Evening Guys and Girls!

Thanks for the input guys, I appreciate the thoughts.
Zobo, I am glad you like them and are happy with them mate, so do I. That doesn't change the fact that they are posssibly not what they were "sold" to us as. And unfortunately I see a big difference between Cape Yorks and Cape Trib's!
Thanks Jungleland for understanding what I am after, a simple explination as what is in fact true, and it really does need to come from the seller. I do find it a little strange that since this thread was started he is not contactable and not on the forum, which he usually spends so much time on. Why Josh why??? I have tried to contact him by pm, email, mobile ph, and house ph!!
I need to push this point as I so far belive I have a good reputation. I only want to build on that for the many years to come!
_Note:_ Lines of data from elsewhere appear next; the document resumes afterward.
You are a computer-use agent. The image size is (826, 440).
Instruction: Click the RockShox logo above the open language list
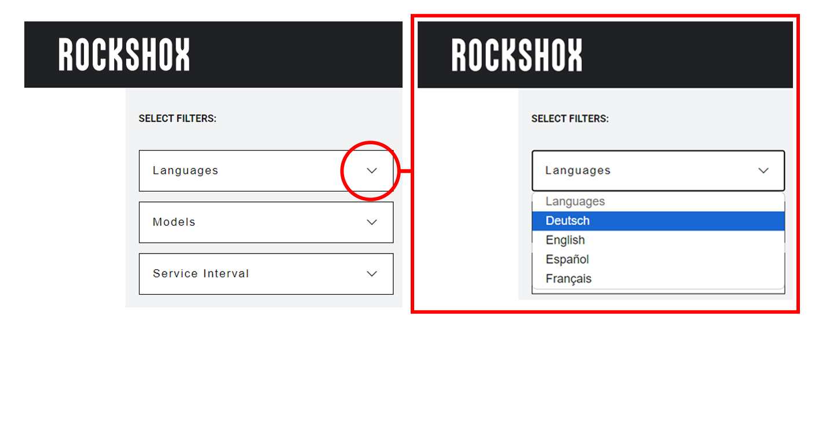point(517,55)
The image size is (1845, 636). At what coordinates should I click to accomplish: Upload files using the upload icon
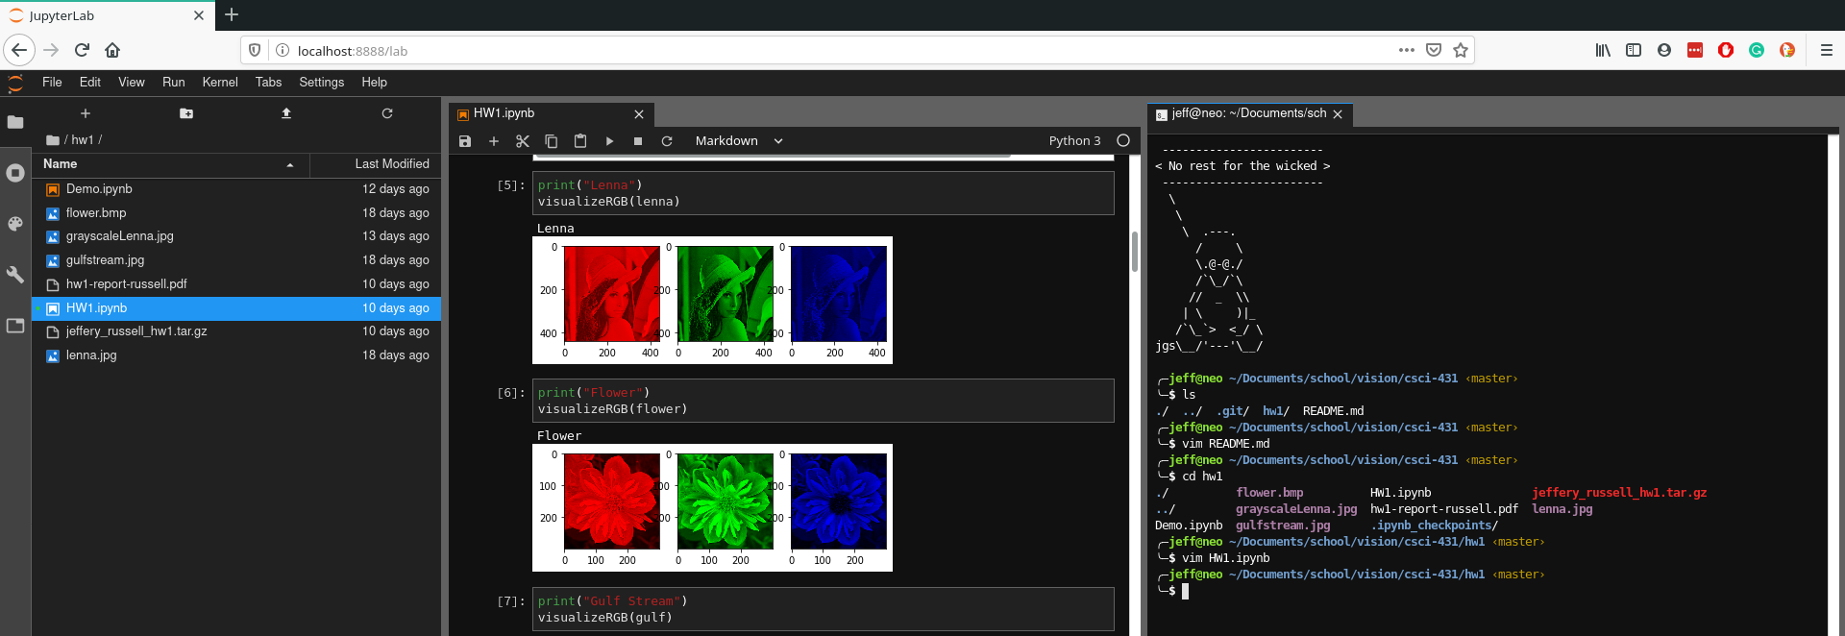coord(286,113)
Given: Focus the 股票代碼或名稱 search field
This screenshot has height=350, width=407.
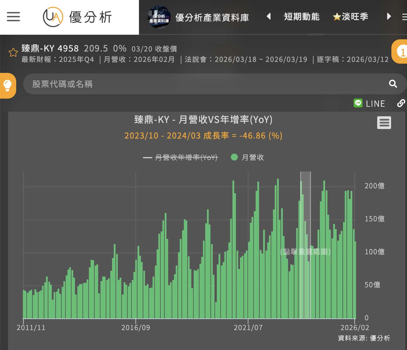Looking at the screenshot, I should [203, 84].
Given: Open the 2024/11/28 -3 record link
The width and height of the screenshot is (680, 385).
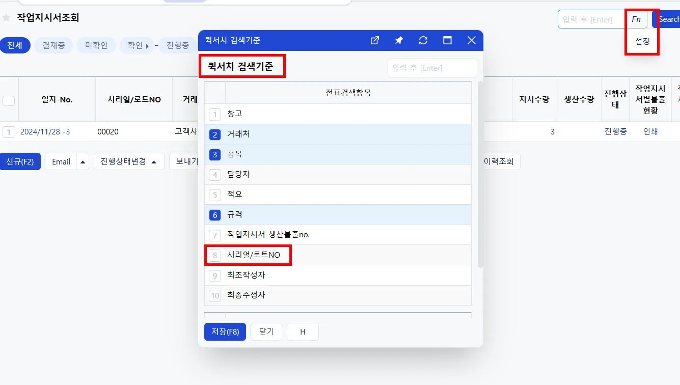Looking at the screenshot, I should 45,131.
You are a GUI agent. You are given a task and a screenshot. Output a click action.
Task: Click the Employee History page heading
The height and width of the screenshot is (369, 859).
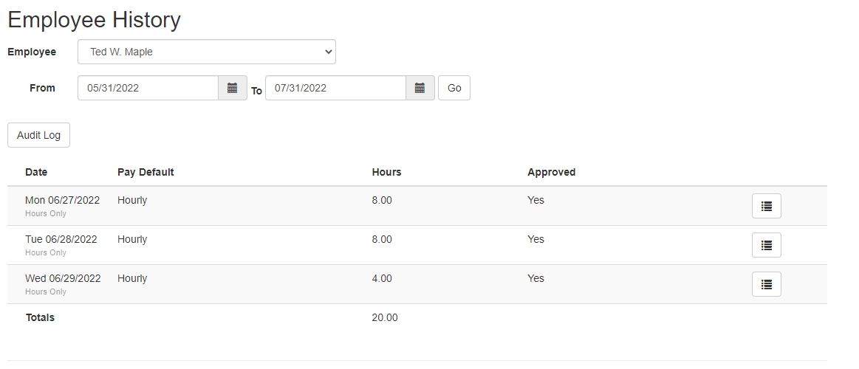94,20
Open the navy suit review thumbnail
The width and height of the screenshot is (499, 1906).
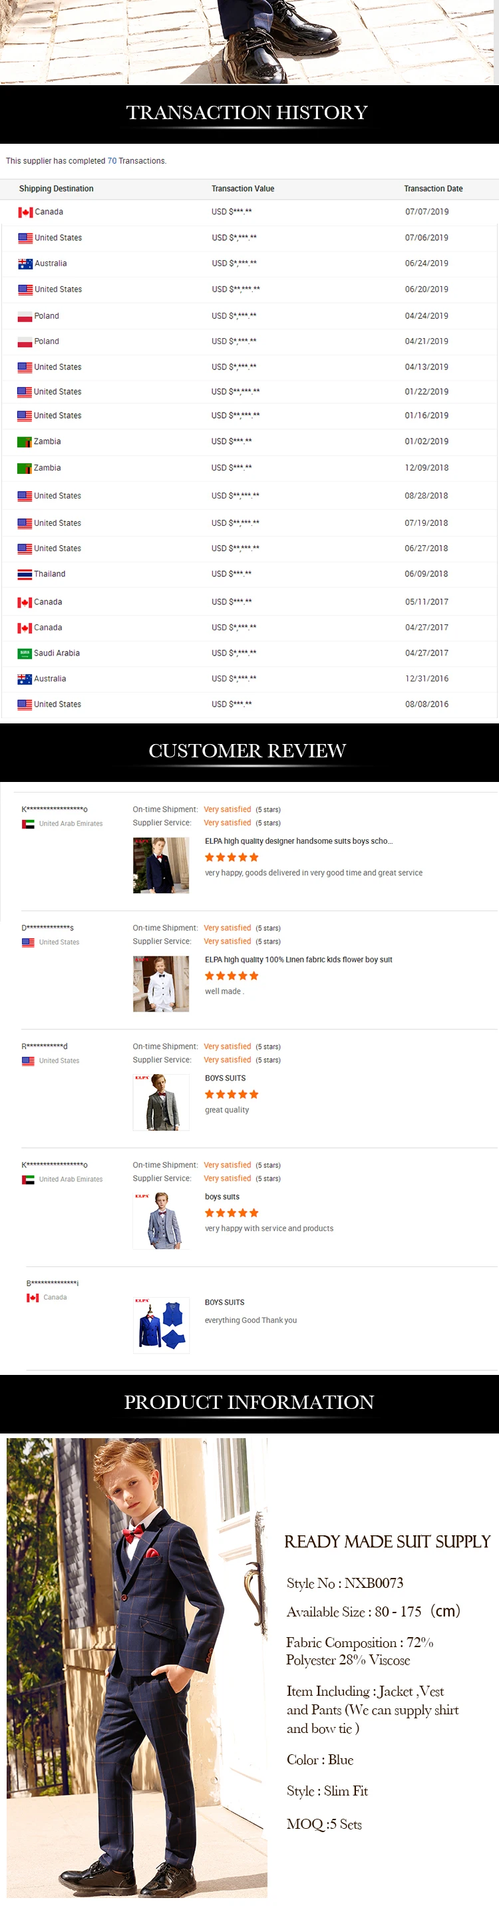(x=161, y=865)
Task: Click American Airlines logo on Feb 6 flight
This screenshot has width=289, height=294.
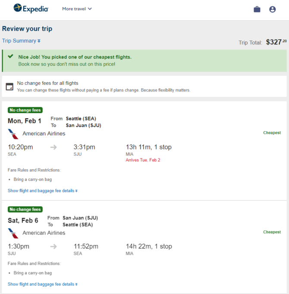Action: click(x=13, y=233)
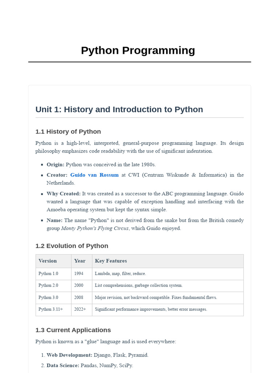This screenshot has width=279, height=373.
Task: Select the Python 2.0 table cell
Action: (x=48, y=286)
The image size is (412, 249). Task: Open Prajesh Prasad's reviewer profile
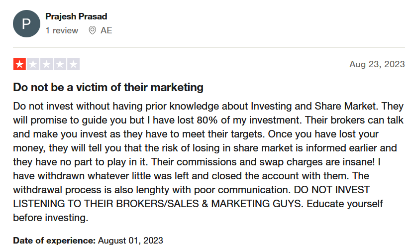[x=76, y=16]
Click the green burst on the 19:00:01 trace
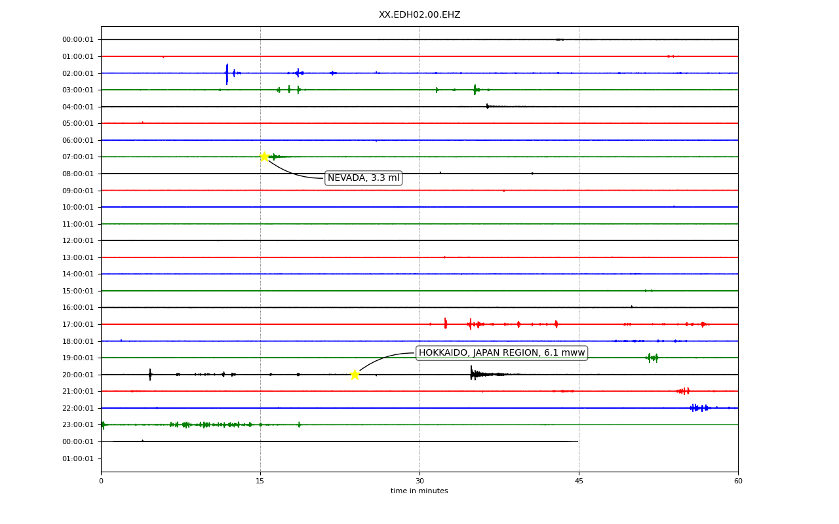Viewport: 839px width, 524px height. click(x=652, y=358)
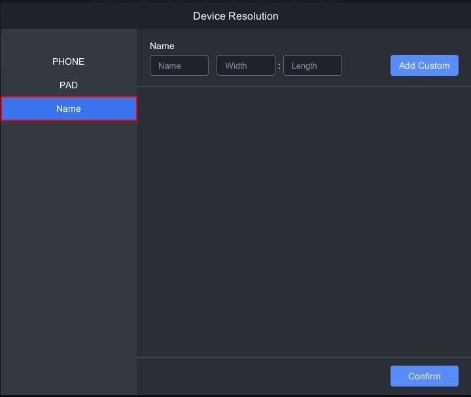The image size is (471, 397).
Task: Choose PAD in the left device list
Action: pos(68,85)
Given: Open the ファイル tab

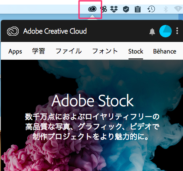Looking at the screenshot, I should [69, 51].
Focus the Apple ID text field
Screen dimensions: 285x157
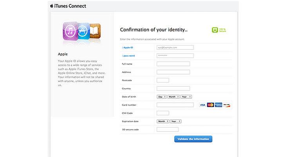point(175,47)
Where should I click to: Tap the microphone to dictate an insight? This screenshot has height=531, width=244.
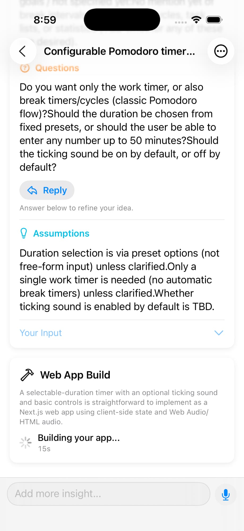pyautogui.click(x=225, y=494)
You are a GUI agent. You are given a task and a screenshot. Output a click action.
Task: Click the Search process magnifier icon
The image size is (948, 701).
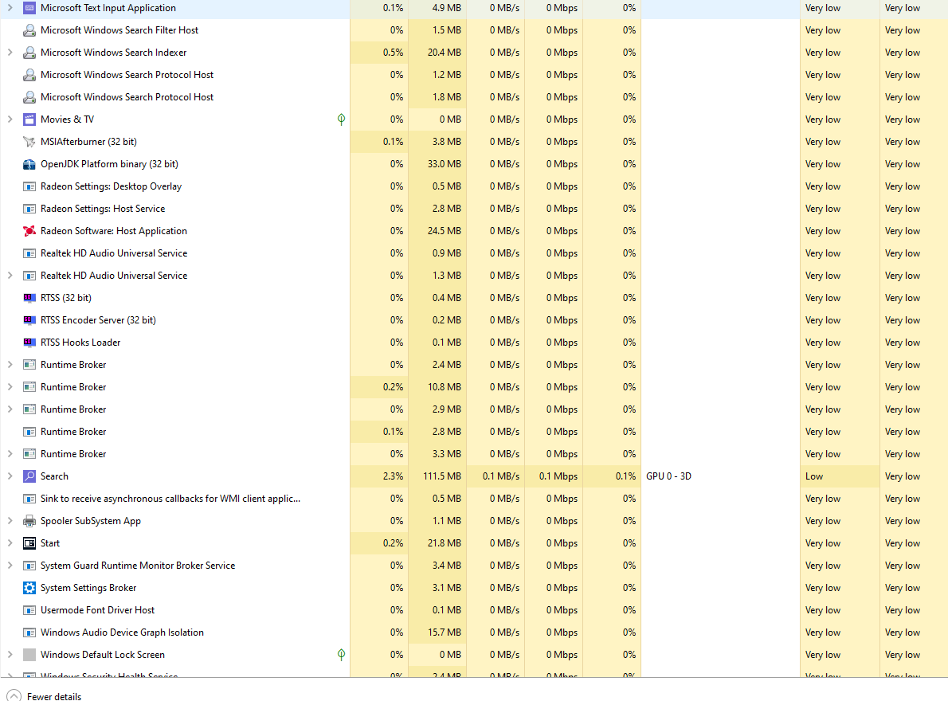[29, 476]
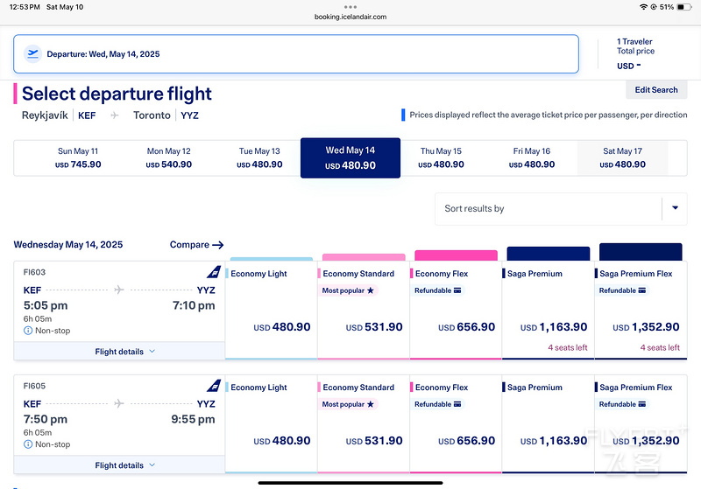Click the booking.icelandair.com address bar
Viewport: 701px width, 489px height.
pos(350,17)
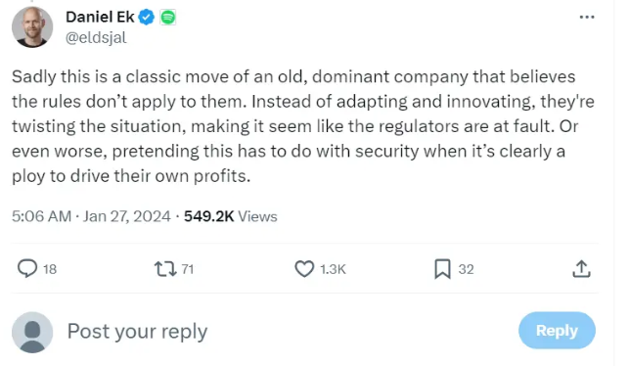Open the @eldsjal handle link
629x366 pixels.
96,38
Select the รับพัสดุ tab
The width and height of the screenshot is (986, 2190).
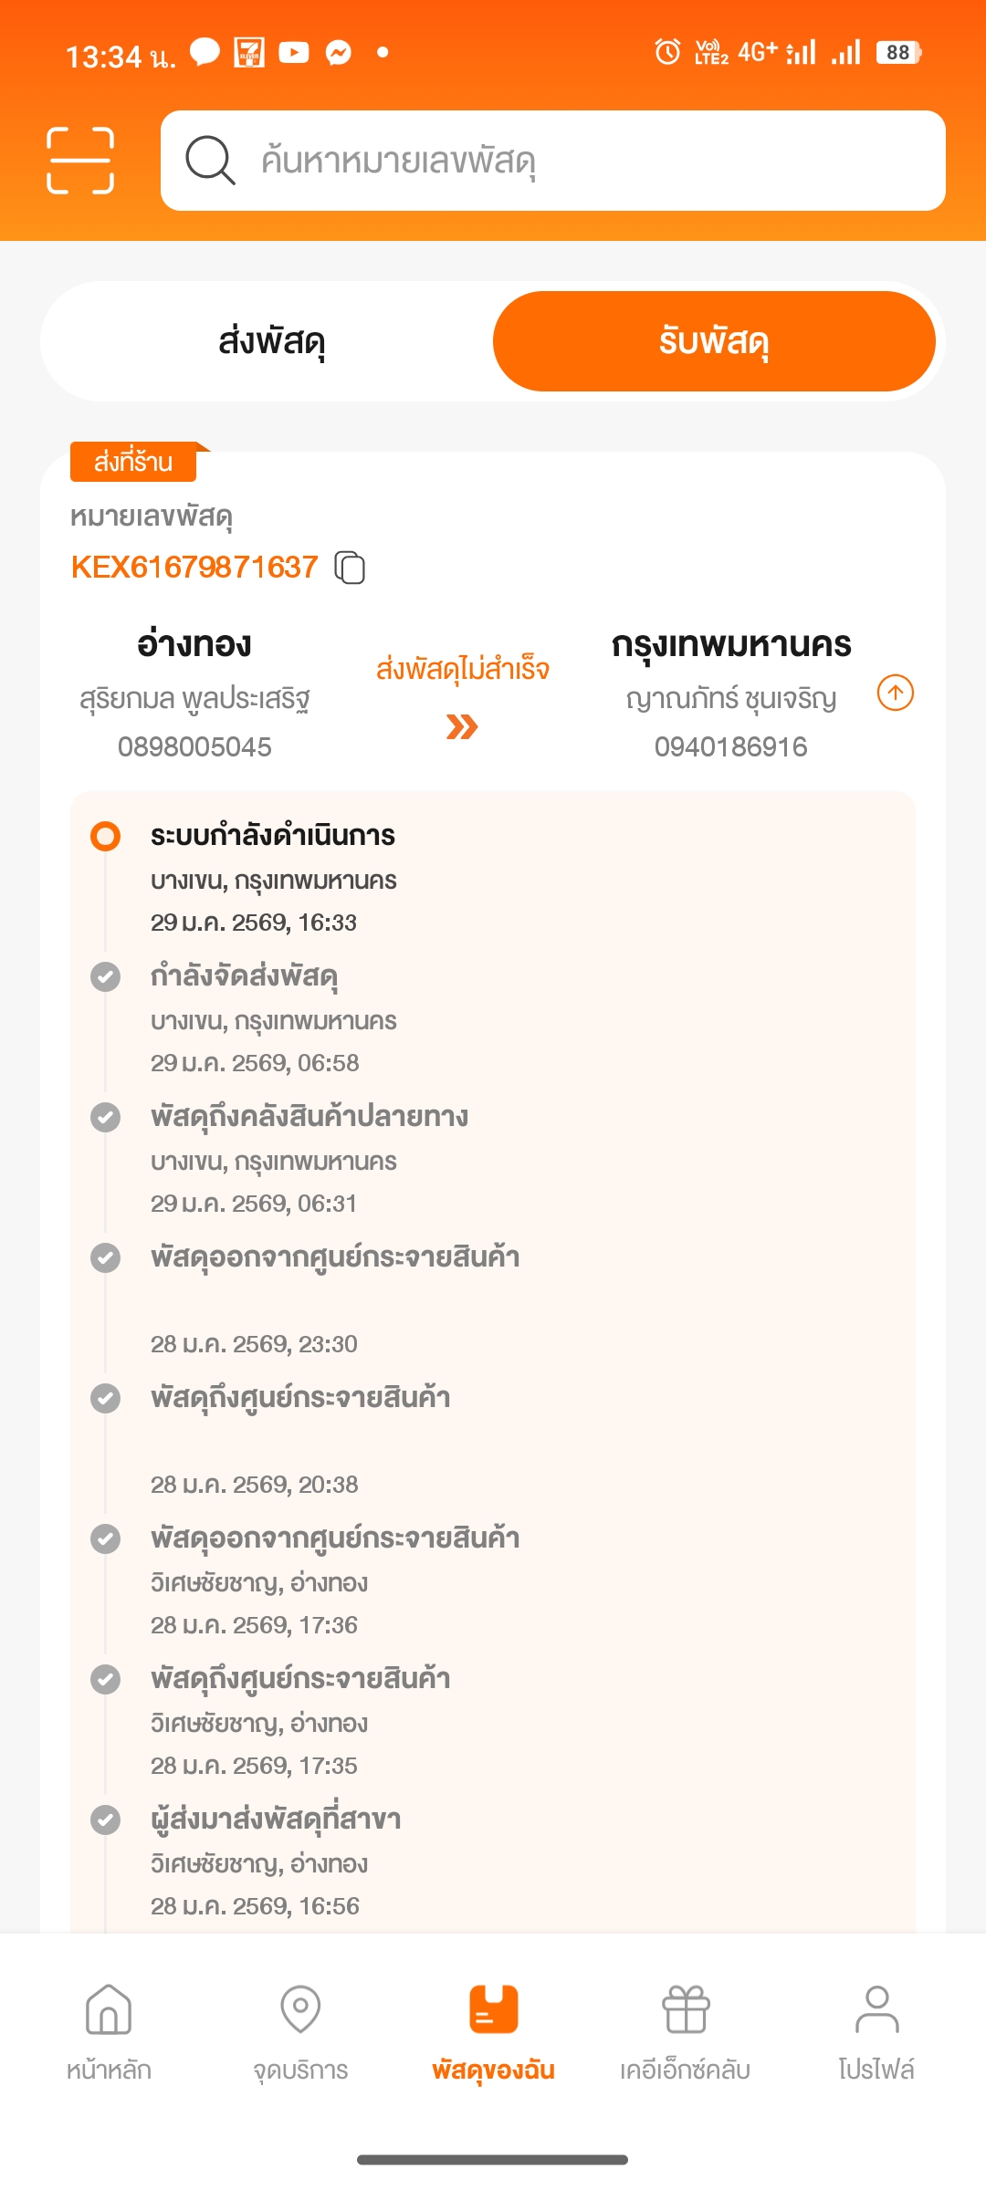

I want to be known as a respected and trusted breeder, not someone who might rip you off. 
Now that is what would happen effectively, if I left this as is, and grew up the animals I aquired and belived to be cape trib's sell them, market them, label them and ultimately price them as Trib's. If they are in fact cape yorks then I would be missleading and ripping people off as they would in fact only be getting cape yorks.
So thanks guys for the imput, but we really need to hear from the breeder/seller to solve this Kunundrum!!!
For tonight, That's all I got.
Cheers,
Zac.


----------



## SnakePower (Apr 14, 2007)

After taking in all I had read here from this thread, I realised how a possible senario could have taken place... (This is all completely speculation)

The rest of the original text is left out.